• [EXERCISE GOAL]
Rewrite the entries from the line with "You are a computer-use" up to and including the line with "pyautogui.click(x=74, y=186)", requests included, and increase every coordinate in the answers by 111. Leave the pictures out of your answer.

• [DATA FOR PROCESSING]
- - - - -

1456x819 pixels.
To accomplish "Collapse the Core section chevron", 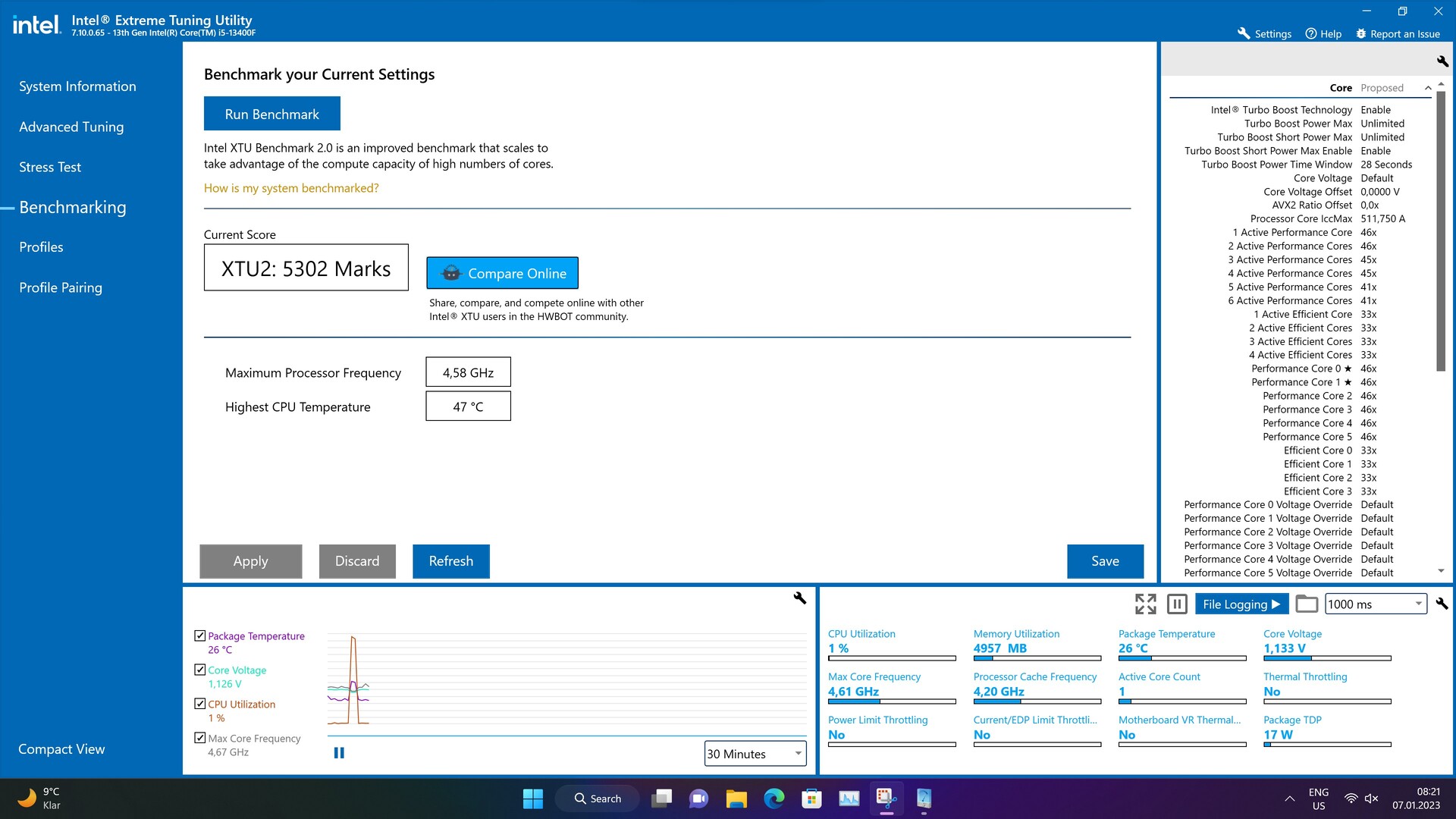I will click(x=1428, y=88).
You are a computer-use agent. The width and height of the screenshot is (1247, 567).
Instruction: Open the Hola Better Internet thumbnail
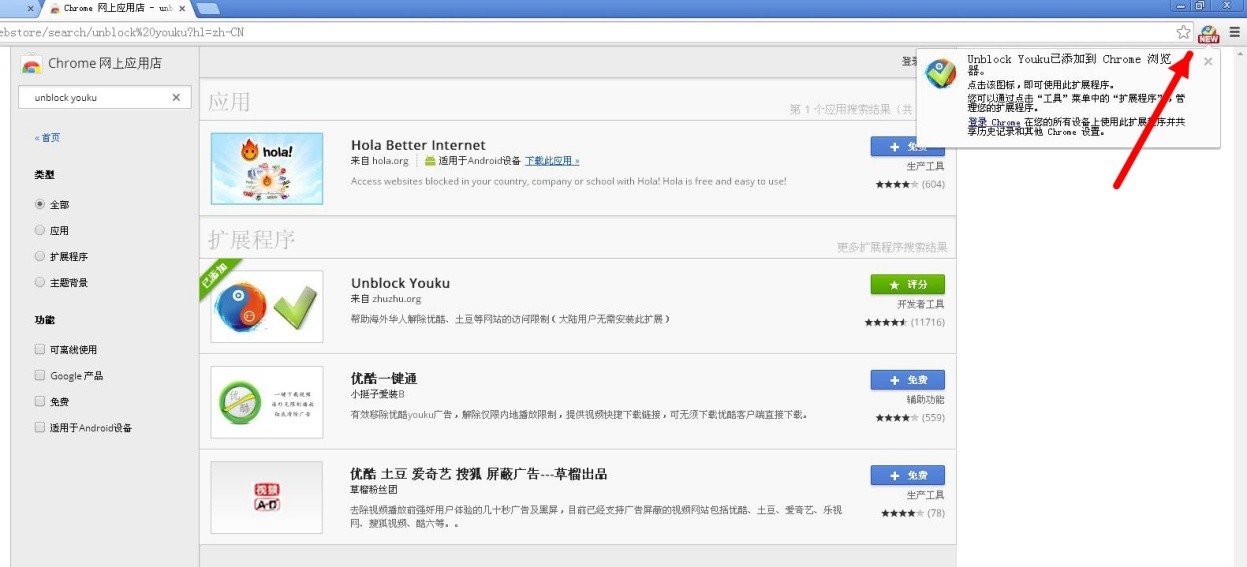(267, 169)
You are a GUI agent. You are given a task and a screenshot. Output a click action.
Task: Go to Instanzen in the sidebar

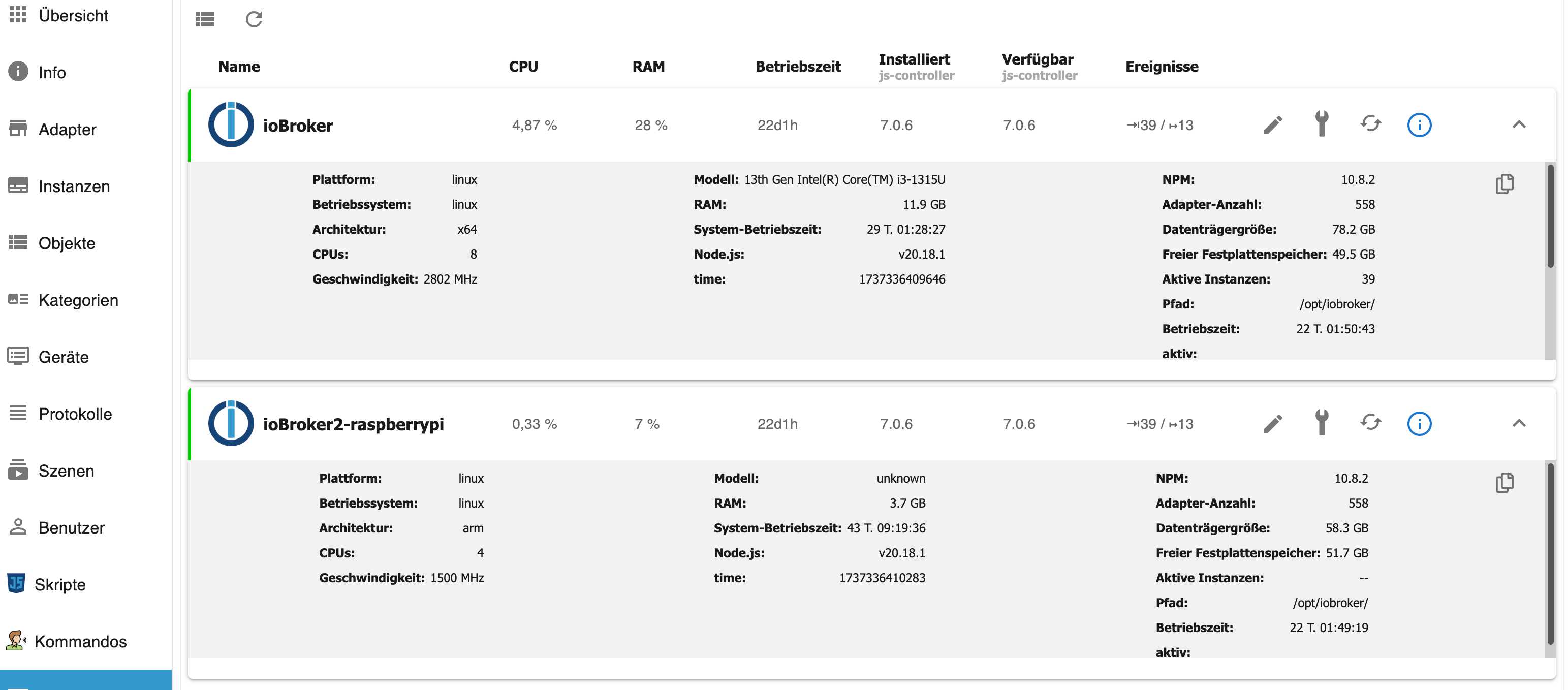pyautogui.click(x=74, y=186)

- - - - -

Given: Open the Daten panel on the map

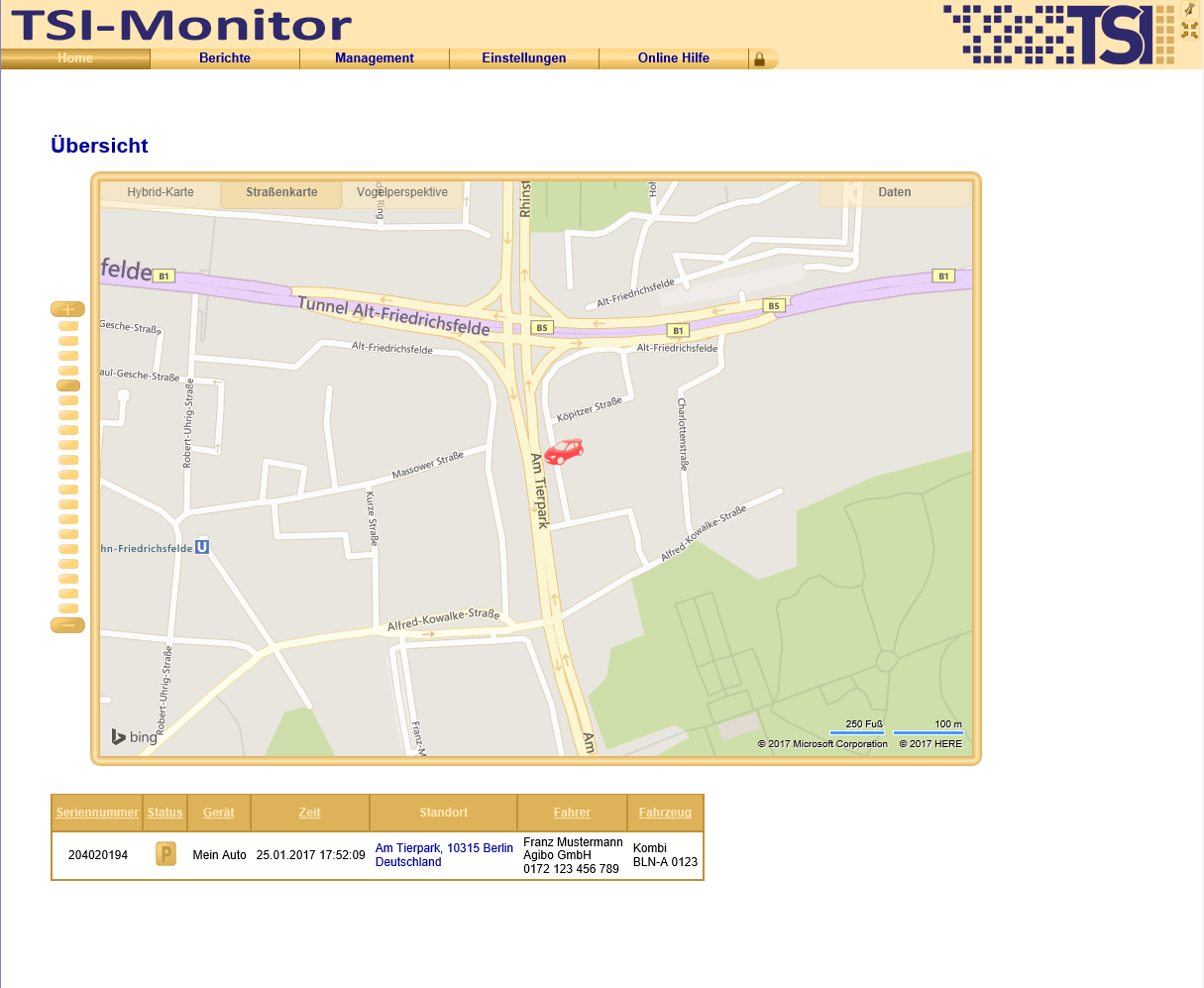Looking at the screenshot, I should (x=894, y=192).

- - - - -

• [TASK RESPONSE]
You are a computer-use agent. The width and height of the screenshot is (1247, 567).
Instruction: Open the Hola Better Internet thumbnail
(378, 280)
You are a GUI agent. You are given a task and a screenshot. Output a click action.
Task: Go to Instanzen in the sidebar

pyautogui.click(x=185, y=297)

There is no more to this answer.